Das neue Russland wurde kurz vor Silvester geboren - am 26. Dezember wird es 30 Jahre alt. Die Entbindung ähnelte formal einer Loslösung von der Sowjetunion. In Wirklichkeit lösten sich aber die ehemaligen Sowjetrepubliken von Moskau und dem russischen Kern des Großreiches. Sie rannten in unterschiedliche Himmelsrichtungen davon, und auf der Landkarte, sich groß und breit von Ozean zu Ozean erstreckend, verblieb Russland als Nachfolgerin der UdSSR.

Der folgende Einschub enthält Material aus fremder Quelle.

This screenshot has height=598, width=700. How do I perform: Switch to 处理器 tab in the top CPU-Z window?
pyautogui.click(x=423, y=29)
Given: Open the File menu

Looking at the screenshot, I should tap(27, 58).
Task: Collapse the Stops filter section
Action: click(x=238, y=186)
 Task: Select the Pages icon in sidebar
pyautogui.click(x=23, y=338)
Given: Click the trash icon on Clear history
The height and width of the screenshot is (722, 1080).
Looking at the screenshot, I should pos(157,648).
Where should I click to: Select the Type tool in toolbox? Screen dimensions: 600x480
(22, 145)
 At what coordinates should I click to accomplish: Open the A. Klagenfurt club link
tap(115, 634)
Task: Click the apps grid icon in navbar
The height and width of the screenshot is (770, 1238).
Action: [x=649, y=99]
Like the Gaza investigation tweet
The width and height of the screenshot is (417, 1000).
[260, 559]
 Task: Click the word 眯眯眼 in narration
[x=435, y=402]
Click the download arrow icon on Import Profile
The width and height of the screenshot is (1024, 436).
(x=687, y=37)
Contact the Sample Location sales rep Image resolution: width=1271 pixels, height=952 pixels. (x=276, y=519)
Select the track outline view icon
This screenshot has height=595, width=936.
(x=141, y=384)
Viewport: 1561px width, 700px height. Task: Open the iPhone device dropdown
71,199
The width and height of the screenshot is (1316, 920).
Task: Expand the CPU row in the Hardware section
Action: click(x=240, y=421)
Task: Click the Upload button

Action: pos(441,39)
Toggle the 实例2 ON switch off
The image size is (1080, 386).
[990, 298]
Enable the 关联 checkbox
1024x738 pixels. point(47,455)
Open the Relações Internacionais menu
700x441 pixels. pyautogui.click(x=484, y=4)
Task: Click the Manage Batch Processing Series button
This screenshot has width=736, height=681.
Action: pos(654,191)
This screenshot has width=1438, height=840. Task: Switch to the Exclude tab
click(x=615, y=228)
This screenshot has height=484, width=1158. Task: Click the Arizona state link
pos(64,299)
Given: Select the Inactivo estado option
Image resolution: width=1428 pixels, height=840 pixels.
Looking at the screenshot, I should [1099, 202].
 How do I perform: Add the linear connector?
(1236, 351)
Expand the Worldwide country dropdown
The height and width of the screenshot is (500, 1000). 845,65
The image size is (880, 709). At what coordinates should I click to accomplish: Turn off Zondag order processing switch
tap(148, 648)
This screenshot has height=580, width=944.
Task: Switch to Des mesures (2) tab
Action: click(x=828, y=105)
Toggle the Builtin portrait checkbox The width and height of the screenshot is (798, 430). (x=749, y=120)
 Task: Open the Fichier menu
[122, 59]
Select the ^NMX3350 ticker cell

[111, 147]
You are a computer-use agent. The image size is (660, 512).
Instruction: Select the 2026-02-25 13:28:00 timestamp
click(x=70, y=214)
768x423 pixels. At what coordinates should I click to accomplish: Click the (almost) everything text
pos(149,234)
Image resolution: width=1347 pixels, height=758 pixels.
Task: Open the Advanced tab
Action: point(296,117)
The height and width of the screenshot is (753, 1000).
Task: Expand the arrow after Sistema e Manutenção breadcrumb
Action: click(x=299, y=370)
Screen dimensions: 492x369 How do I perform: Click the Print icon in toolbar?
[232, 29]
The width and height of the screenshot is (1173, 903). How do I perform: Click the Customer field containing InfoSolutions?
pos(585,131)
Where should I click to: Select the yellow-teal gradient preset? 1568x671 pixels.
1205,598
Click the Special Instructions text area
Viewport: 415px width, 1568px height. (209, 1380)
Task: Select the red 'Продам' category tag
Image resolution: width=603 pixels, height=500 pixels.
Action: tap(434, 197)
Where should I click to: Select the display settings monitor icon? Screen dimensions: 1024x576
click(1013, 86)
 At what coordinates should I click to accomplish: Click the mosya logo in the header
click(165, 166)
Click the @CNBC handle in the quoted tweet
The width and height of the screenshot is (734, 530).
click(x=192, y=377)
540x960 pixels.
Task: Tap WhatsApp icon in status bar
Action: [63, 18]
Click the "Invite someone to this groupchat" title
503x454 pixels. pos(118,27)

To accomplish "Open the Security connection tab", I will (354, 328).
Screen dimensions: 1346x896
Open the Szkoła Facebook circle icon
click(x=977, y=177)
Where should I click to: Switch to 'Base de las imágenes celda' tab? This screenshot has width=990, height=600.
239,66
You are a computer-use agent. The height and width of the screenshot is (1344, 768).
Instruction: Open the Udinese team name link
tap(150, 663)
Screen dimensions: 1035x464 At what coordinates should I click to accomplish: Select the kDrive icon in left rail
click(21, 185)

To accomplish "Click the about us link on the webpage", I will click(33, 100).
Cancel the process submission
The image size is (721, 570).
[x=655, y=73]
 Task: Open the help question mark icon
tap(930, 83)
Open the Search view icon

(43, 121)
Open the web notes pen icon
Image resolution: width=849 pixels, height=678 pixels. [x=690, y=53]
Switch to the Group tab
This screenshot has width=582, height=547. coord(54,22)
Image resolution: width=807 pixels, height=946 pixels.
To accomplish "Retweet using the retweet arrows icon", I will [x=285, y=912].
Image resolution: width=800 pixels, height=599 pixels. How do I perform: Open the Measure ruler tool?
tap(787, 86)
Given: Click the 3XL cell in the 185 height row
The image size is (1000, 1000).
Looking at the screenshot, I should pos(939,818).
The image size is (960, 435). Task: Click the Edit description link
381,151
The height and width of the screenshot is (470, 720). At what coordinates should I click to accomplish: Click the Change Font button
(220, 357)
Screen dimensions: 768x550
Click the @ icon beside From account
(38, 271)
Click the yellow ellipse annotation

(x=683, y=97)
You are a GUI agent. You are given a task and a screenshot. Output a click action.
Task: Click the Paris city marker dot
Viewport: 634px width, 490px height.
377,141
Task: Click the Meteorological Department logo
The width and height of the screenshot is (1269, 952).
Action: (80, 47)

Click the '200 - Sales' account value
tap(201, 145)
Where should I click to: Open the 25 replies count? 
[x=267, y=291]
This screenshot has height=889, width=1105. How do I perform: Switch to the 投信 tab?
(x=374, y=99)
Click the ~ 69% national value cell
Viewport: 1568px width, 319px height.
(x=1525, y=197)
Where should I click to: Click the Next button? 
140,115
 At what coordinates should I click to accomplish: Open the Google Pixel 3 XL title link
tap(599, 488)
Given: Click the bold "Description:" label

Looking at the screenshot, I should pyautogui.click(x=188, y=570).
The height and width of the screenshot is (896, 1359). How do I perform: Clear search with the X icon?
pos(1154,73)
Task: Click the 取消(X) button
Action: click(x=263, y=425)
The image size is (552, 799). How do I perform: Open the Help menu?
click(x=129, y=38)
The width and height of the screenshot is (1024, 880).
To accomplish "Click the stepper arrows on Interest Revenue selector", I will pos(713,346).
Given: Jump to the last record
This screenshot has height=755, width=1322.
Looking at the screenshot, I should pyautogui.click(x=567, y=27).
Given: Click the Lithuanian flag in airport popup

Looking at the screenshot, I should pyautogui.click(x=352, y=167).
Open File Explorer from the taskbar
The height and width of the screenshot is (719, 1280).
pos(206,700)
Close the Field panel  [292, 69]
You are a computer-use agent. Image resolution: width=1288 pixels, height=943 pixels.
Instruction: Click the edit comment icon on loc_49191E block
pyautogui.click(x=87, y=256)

Indessen weiß heutzutage ein Fünftel der jungen Leute in Russland nicht einmal mehr, was die UdSSR war oder ist sich zumindest unsicher über die Bedeutung dieser Buchstaben. Wenn man bedenkt, dass die UdSSR eine totalitäre Supermacht war mit wahnsinnigen imperialen Ambitionen, der globalen kommunistischen Utopie, einer armen Bevölkerung, die sich gleichsam gegen Gott versündigt und weder Freiheit noch Wurst hatte, dann ist es womöglich ja gar nicht so schlecht, wenn man diese Vergangenheit mit Einparteiensystem und Gulag einfach ein für allemal vergisst. Im Frankreich der 1950er-Jahre zeichnete sich die Jugend ja auch nicht gerade durch ein gutes Gedächtnis aus: "Hitler? Connais pas." ("Hitler? Nie gehört.")
Doch es gibt, wie man in der Sowjetunion zu sagen pflegte, zwei riesige Unterschiede.
Frankreich kehrte zurück zur Demokratie und beeilte sich, das Elend der Besatzung aus dem Alltagsgedächtnis zu streichen. In Russland droht mit dem historischen Gedächtnisverlust die Versuchung, zu einer ruhmreichen Geschichte zurückzukehren, die es so nie gegeben hat. Man braucht sie nur schön auszumalen, dann leben wir wieder in einer imaginären starken Supermacht, aufs Neue fürchten und respektieren uns alle, und wir dagegen fürchten niemanden.
Anfang der 1990er-Jahre wollte sich Russland erstmals von seiner sowjetischen Vergangenheit losreißen, verhedderte sich jedoch schlimm in seinem Gewand und stürzte krachend zu Boden. Gehirnerschütterung! Von der einen Seite bemühten sich demokratische Ärzte um Heilung, indem sie ihm alle möglichen europäischen Kuren wie Marktwirtschaft und ein Mehrparteiensystem verordneten. Von der anderen Seite tauchten sehr bald schon nationalkommunistische Ärzte mit UdSSR-Nostalgie auf.